Further—and I know it's coming up to morning tea, but I will just say one more thing—we really do need to establish a national compensation scheme. We have set out a framework for that at the end of our submission. The framework for the scheme sets out eligibility criteria. A person would be eligible for compensation if they have experienced a crime of modern slavery in Australia, if they have experienced harm as a result of that crime and if the application is lodged within two years, with some discretion. The scheme is essentially administrative in nature, modelled on existing schemes in the Commonwealth, but this scheme would provide real benefit to forgotten people, forgotten slaves, in Australia—those who have experienced such egregious harm and trauma in their lives. A compensation scheme provides formal recognition for people who had suffered here. It also provides a small amount of financial compensation that will help them take a different direction in their lives. It will help them move towards recovery.

I and Fiona McLeod, whom you heard from yesterday, have long submitted through many fora that Australia should establish a national compensation scheme. Two committee reports were handed down last year, one by the Joint Committee on Law Enforcement and the other by the joint standing committee. Each of those committees recommended the establishment of a national compensation scheme. We've costed it to be $5 million in each year. We've looked at historical data to evidence that costing. It would make a real difference to those in Australia who have been trafficked and enslaved, so I would commend that to the community.
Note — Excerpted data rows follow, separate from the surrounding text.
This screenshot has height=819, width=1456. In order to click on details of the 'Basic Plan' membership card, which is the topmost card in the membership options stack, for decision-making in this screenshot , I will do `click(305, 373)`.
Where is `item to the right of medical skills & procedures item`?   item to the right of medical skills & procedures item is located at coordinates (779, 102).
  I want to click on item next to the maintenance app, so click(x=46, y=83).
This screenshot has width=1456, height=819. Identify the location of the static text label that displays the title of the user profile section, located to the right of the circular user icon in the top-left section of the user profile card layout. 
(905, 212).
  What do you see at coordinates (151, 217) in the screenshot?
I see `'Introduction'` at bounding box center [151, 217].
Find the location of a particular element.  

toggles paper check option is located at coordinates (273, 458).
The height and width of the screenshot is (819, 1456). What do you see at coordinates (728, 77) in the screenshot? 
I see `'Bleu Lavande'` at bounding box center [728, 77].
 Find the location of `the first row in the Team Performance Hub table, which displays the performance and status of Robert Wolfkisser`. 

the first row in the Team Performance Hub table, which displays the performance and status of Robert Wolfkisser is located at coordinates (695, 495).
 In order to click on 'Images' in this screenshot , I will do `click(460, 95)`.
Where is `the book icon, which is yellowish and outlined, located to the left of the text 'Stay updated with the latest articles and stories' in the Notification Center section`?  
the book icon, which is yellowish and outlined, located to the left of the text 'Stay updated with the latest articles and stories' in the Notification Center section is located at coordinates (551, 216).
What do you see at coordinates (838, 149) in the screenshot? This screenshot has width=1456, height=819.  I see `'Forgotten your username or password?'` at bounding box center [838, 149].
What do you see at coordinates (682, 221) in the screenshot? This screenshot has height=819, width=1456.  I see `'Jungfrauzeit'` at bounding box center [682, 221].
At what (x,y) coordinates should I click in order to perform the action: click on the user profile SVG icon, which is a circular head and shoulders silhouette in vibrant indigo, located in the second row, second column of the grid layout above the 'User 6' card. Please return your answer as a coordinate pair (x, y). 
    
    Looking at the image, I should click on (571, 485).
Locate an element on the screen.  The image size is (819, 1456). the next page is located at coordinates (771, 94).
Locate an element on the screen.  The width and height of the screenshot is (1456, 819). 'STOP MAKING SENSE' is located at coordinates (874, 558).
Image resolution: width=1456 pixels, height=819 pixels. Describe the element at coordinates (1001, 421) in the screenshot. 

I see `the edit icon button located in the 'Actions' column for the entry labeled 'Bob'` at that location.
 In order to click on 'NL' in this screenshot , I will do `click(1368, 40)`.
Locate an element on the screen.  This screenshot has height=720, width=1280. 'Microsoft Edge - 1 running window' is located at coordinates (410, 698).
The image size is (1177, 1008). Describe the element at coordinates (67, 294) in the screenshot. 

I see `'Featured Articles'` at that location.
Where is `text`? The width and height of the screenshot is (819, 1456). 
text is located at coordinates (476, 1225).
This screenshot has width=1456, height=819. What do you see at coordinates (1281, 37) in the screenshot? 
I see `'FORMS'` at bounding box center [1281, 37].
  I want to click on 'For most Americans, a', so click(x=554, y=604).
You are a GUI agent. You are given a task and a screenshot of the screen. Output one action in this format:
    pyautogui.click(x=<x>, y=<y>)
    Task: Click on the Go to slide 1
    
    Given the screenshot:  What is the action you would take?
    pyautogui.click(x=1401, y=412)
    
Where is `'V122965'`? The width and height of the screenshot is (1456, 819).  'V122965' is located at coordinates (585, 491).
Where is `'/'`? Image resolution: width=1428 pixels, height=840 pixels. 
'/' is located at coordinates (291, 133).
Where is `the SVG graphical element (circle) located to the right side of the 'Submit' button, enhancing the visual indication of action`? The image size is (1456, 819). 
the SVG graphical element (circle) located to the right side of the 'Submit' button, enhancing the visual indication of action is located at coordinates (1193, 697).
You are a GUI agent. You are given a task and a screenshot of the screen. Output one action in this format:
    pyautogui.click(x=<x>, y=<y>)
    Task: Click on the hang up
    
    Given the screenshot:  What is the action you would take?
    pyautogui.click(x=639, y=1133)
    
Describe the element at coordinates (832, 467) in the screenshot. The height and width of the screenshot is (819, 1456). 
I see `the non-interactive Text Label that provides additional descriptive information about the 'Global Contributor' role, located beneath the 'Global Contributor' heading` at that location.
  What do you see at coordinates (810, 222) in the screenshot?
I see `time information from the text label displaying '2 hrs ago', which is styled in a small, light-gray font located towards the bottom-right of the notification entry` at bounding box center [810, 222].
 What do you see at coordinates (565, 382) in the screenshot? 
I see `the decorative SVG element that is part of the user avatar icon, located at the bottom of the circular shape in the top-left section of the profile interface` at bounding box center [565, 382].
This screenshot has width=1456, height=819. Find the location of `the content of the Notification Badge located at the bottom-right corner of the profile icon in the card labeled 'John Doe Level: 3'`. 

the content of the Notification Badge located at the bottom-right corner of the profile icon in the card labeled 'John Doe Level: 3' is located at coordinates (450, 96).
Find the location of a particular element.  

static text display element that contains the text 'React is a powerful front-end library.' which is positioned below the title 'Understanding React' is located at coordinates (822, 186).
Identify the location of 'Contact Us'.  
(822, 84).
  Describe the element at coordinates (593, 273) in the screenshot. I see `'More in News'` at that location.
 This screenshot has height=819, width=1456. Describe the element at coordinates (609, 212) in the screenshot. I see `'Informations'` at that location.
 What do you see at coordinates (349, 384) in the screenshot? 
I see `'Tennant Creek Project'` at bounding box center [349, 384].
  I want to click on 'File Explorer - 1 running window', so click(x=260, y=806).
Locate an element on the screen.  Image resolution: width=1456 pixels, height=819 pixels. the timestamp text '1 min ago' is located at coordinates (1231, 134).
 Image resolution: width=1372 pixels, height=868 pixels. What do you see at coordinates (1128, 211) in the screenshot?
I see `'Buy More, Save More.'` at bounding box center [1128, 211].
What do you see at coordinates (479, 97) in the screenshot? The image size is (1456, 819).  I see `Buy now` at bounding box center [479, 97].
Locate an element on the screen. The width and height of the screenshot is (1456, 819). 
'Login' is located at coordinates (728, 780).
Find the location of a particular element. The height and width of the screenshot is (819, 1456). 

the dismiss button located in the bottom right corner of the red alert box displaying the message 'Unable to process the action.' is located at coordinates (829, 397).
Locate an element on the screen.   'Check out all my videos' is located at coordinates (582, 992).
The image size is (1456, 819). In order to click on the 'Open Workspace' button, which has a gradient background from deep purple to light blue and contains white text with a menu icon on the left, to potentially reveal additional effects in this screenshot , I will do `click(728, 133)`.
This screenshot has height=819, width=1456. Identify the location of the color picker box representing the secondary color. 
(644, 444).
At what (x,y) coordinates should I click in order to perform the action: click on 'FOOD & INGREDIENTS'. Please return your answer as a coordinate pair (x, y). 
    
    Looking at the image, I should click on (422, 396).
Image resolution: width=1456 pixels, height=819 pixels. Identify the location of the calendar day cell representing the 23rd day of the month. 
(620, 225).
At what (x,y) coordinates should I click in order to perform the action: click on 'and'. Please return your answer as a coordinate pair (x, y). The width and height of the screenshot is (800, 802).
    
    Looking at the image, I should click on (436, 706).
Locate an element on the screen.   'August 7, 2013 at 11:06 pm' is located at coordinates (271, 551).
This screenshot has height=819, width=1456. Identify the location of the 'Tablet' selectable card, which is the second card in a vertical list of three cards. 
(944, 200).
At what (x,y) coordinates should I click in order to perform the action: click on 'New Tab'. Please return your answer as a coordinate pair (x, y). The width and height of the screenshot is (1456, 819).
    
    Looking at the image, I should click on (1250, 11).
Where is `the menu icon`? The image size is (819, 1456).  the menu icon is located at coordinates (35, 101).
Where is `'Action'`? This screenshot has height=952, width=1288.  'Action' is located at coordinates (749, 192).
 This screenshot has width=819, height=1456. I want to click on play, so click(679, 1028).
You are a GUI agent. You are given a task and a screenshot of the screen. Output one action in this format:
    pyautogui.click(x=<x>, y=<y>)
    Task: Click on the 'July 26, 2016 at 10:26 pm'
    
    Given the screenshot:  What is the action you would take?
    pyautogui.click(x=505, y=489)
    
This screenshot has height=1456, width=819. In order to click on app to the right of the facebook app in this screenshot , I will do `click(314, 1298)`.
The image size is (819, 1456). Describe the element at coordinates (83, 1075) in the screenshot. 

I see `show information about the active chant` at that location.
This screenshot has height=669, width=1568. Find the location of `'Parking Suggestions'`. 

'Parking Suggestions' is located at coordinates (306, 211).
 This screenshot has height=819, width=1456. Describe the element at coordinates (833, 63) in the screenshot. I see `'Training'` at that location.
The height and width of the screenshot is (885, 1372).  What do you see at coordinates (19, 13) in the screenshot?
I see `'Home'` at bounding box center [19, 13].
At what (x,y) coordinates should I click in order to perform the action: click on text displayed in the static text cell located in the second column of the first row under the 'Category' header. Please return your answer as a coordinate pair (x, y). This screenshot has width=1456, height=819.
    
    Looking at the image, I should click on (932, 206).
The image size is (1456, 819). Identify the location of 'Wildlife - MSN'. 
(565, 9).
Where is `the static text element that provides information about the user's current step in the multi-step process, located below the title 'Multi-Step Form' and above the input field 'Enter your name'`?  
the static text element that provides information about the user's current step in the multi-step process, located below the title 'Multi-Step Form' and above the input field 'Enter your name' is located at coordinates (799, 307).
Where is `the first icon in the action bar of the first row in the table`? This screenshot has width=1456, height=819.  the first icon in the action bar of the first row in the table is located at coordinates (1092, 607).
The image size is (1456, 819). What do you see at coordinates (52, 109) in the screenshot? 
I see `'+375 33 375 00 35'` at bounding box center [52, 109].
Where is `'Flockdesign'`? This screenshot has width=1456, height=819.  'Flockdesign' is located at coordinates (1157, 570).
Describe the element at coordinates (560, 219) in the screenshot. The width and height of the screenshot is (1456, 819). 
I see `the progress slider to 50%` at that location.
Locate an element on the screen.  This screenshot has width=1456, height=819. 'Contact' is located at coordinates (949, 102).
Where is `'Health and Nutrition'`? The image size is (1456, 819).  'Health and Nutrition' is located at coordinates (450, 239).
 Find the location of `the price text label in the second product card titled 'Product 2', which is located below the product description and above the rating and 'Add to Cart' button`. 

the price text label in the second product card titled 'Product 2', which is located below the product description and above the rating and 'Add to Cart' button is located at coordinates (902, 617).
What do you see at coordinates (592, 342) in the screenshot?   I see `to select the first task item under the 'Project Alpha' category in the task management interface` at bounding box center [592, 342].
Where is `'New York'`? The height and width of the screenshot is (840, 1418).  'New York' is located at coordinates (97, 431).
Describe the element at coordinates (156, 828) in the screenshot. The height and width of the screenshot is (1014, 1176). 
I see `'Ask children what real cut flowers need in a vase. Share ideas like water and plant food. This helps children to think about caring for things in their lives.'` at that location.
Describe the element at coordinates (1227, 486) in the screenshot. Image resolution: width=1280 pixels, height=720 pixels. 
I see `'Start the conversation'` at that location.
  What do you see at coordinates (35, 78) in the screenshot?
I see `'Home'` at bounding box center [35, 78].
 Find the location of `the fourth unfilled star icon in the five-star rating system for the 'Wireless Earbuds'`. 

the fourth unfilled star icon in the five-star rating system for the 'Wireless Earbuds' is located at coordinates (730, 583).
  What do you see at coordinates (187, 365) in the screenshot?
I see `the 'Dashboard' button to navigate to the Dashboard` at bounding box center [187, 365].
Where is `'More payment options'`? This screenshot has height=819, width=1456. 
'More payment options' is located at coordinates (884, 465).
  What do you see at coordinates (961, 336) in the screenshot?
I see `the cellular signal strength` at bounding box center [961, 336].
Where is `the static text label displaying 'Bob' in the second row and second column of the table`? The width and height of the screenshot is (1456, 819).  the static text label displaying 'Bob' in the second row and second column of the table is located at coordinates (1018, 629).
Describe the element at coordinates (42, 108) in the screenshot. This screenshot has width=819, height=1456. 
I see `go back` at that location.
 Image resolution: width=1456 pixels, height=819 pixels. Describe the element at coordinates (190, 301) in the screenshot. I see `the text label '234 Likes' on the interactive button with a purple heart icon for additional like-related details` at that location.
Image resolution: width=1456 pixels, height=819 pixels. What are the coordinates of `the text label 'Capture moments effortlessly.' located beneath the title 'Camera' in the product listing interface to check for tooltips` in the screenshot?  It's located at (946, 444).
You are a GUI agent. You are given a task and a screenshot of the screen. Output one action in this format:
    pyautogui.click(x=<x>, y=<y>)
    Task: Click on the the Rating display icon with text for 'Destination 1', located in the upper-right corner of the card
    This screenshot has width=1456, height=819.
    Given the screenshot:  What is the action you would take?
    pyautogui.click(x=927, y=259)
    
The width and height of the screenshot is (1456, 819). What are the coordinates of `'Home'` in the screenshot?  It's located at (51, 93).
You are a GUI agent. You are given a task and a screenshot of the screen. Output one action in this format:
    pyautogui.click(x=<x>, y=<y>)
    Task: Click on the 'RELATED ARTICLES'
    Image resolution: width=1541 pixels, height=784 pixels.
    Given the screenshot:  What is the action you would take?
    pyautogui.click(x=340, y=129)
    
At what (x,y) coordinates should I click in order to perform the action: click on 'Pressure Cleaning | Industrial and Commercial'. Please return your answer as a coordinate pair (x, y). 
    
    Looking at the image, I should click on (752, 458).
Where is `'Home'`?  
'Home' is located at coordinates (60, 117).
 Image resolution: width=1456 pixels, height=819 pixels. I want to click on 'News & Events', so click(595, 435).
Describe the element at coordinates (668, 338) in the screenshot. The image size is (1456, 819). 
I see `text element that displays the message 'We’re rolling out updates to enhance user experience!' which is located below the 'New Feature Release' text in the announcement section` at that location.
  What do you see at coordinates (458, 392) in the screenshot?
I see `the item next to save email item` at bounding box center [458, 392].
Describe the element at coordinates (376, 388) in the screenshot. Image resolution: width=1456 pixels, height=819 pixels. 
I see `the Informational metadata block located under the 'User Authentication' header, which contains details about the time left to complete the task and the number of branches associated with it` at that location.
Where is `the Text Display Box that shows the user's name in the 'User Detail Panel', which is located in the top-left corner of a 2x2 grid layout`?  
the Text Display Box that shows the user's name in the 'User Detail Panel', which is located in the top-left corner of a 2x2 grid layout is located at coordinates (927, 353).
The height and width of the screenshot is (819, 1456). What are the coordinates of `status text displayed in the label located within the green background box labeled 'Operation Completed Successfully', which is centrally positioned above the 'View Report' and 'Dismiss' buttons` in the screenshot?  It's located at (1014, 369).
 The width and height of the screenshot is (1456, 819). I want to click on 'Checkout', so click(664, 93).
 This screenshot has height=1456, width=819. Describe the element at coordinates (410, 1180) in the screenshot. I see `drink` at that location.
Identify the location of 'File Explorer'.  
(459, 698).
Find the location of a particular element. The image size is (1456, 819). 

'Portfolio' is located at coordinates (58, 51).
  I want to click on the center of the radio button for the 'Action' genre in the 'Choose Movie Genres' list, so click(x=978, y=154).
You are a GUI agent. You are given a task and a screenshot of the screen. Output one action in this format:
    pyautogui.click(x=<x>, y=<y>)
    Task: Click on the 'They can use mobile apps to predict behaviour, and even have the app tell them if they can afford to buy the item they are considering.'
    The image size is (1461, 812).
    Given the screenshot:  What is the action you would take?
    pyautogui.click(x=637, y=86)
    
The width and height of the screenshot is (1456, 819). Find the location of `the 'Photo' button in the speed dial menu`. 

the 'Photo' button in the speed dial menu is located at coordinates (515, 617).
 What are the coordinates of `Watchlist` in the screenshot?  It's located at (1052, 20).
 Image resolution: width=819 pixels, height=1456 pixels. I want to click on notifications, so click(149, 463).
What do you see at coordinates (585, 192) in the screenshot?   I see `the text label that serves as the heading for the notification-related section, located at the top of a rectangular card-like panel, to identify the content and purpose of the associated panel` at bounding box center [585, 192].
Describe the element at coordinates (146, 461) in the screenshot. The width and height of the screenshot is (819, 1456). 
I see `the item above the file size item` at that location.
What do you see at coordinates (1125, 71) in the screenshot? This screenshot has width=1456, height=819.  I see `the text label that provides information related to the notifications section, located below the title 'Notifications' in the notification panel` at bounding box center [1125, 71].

Senator PRATT: Thank you both very much for your evidence.

Prof. Burn : On behalf of Paul, if the committee would like any additional information about any of these aspects, including further consideration on the issue of penalties, we'd be very happy to provide it.

Senator PRATT: Thank you.

CHAIR: Thanks very much for that offer, and for your written submission and for how you've helped the committee here today. We very much appreciate your assistance. With that, I'll adjourn the hearing until quarter past 11, when we'll hear from the Property Council of Australia.